• [PROBLEM STATEMENT]: Word for word, repeat the lines of the records from the one containing "Click the idAsiento" through the last line, both included.

• [Collected data entries]:

┄┄┄┄┄┄┄┄┄┄┄┄┄┄┄┄┄┄┄┄

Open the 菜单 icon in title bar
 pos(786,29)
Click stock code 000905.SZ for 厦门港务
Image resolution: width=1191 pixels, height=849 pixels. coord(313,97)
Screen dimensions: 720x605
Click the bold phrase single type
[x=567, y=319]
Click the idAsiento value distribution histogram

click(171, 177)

┄┄┄┄┄┄┄┄┄┄┄┄┄┄┄┄┄┄┄┄

• [SOLUTION TO THIS EXERCISE]:
Click the idAsiento value distribution histogram

click(171, 177)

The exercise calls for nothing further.